RICHIESTA A: Copia dal testo fornito il passo che va da "A evitare la" a "direbbe papa Francesco.".
RICHIESTA B:
Rispondi a queste domande sul testo fornito:
(i) Di quale guerra parla papa Francesco?
(ii) Dove tornano in massa gli utenti in occasione delle crisi?
(iii) Con quale nome viene chiamato il modo di fare comunicazione descritto?
RICHIESTA C: Elenca tutte le azioni espresse con un gerundio con cui, secondo il testo fornito, ci si prepara a evitare la guerra.

TESTO FORNITO:
◆ ◆ ◆ ◆ ◆ ◆ ◆

Con buona pace del presidente Hollande, non siamo in guerra. Però se una persona di cui ci fidiamo come papa Francesco parla di una terza guerra mondiale strisciante deve avere le sue buone ragioni. E allora non ci sentiamo molto tranquilli. Non siamo tornati ai tempi della guerra fredda che hanno impaurito la mia giovinezza, ma i pericoli per la pace sono più concreti che nel passato recente.
A evitare la guerra ci si prepara, anche attraverso la comunicazione, cercando di preservare la pace, vigilando sulla opinione pubblica, difendendola dallo stress e dalla paura, diffondendo informazioni corrette, ragionate, prive di odio.
Propaganda, dice qualcuno? No, questo modo di fare comunicazione si chiama semplicemente responsabilità e spirito di servizio informativo nei confronti della propria comunità. Spirito di giustizia e di misericordia, direbbe papa Francesco.
È noto che in occasione delle crisi, e quelle di questi giorni ne sono ennesima conferma, gli utenti tornano in massa al servizio pubblico. Io credo che nessun ragionamento sul ruolo in Europa dei servizi pubblici possa evitare da ripartire da qui, dalla comunicazione di crisi e di conflitto. Nella mia vita professionale ho vissuto varie grandi ondate di crisi (crollo della lira, brigate rosse e nere, guerra di mafia, mani pulite, migrazioni, torri gemelle, terrorismo islamista…).

◆ ◆ ◆ ◆ ◆ ◆ ◆

CONTENUTO DEL DATASET:
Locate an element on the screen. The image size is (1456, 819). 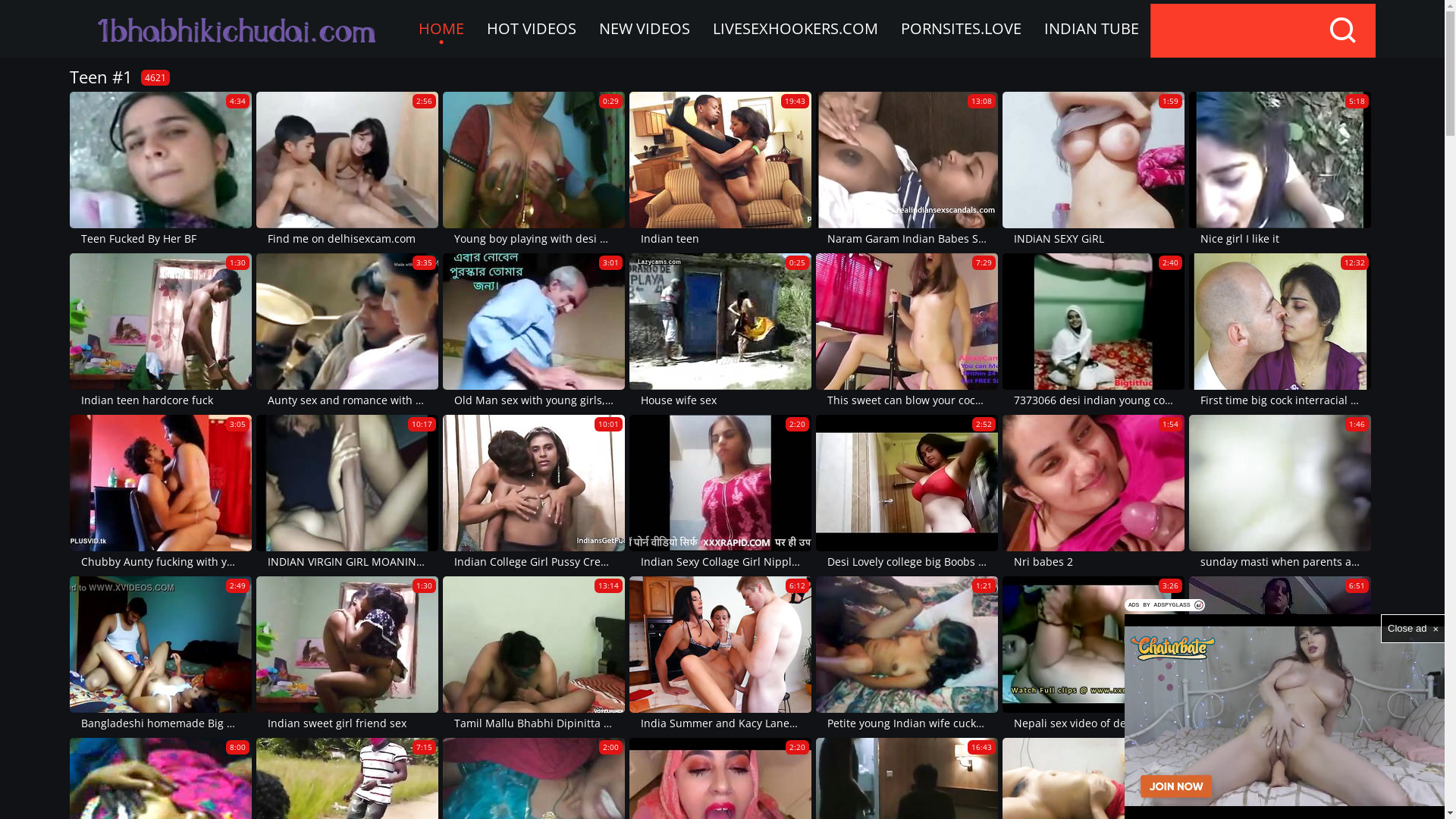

◆ ◆ ◆ ◆ ◆ ◆ ◆

RISPOSTA COMPLETA A:
A evitare la guerra ci si prepara, anche attraverso la comunicazione, cercando di preservare la pace, vigilando sulla opinione pubblica, difendendola dallo stress e dalla paura, diffondendo informazioni corrette, ragionate, prive di odio.
Propaganda, dice qualcuno? No, questo modo di fare comunicazione si chiama semplicemente responsabilità e spirito di servizio informativo nei confronti della propria comunità. Spirito di giustizia e di misericordia, direbbe papa Francesco.

RISPOSTA COMPLETA B:
(i) Di una terza guerra mondiale strisciante.
(ii) Al servizio pubblico.
(iii) Responsabilità e spirito di servizio informativo nei confronti della propria comunità.

RISPOSTA COMPLETA C:
- Cercando di preservare la pace
- Vigilando sulla opinione pubblica
- Difendendola dallo stress e dalla paura
- Diffondendo informazioni corrette, ragionate, prive di odio